**Brief:**
At the line that includes "Screen dimensions: 640x1182", begin writing out the entries below exactly, and continue through the last line without adding anything.
======== Data section ========
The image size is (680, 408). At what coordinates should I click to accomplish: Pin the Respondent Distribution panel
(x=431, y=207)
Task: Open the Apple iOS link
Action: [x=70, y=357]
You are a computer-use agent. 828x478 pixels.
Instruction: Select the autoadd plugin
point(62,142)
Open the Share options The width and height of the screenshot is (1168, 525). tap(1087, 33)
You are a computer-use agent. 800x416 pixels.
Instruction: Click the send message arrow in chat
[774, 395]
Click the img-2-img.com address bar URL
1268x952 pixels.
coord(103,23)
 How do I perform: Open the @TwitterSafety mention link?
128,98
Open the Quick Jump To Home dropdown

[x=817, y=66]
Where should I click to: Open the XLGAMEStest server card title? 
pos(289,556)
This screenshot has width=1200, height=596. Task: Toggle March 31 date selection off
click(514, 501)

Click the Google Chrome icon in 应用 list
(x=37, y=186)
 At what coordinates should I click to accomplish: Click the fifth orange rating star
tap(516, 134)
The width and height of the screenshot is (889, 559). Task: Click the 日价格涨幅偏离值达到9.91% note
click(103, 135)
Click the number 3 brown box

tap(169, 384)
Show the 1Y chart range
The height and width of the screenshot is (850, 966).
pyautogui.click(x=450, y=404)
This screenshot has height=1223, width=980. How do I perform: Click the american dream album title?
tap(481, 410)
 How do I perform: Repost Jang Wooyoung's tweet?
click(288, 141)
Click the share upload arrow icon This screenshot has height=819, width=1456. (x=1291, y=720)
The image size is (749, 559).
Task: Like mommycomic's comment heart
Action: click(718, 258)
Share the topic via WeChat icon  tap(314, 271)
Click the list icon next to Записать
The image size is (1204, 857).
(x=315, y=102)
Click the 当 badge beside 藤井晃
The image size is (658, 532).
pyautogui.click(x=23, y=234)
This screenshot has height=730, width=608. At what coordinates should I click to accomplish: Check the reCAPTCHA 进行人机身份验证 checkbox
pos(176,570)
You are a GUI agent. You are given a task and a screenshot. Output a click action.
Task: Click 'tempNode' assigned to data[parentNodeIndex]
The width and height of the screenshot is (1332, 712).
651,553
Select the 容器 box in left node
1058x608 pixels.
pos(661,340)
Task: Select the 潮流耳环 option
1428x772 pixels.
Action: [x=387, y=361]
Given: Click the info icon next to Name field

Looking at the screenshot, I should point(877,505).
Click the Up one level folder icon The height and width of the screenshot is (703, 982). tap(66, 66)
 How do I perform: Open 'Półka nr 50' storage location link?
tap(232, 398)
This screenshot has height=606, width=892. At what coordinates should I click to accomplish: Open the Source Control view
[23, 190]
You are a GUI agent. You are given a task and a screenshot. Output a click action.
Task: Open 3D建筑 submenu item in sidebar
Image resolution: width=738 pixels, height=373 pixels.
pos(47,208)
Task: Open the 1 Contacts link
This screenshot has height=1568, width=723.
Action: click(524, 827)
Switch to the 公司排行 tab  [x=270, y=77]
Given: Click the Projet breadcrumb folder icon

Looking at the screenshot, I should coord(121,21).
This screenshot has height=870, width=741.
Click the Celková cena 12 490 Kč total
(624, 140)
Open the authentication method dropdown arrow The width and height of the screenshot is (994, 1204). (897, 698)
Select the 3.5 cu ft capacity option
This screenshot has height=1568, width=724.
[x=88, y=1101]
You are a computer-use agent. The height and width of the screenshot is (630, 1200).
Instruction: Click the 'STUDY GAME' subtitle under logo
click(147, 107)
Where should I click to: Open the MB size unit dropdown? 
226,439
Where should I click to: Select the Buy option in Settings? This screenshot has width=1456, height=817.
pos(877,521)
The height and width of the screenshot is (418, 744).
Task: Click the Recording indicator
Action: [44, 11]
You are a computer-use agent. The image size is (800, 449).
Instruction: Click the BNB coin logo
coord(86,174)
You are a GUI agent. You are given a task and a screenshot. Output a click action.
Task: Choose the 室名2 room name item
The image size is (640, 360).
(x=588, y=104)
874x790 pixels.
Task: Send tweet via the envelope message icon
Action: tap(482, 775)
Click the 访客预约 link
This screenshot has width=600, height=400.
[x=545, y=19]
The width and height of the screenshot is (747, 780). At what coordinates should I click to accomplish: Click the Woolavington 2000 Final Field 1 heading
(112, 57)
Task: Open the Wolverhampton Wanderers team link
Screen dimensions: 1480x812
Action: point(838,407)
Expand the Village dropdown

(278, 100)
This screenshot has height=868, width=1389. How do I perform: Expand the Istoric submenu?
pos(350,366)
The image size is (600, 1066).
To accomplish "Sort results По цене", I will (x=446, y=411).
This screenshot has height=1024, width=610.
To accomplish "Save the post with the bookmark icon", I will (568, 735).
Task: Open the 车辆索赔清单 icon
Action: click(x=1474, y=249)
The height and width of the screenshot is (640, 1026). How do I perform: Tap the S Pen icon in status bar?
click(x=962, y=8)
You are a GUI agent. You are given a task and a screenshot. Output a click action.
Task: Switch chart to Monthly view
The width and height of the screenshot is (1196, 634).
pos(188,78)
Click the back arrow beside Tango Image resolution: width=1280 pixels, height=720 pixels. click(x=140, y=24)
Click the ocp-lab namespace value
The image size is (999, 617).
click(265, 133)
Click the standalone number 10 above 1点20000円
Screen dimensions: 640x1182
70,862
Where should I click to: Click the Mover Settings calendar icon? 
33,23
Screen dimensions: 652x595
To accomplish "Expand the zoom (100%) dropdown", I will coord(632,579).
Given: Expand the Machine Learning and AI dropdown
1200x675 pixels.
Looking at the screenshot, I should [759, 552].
========
**Task result:**
Screen dimensions: 640x1182
70,862
Where should I click to: Click the Mover Settings calendar icon? 
33,23
Screen dimensions: 652x595
To accomplish "Expand the zoom (100%) dropdown", I will coord(632,579).
Given: Expand the Machine Learning and AI dropdown
1200x675 pixels.
Looking at the screenshot, I should [759, 552].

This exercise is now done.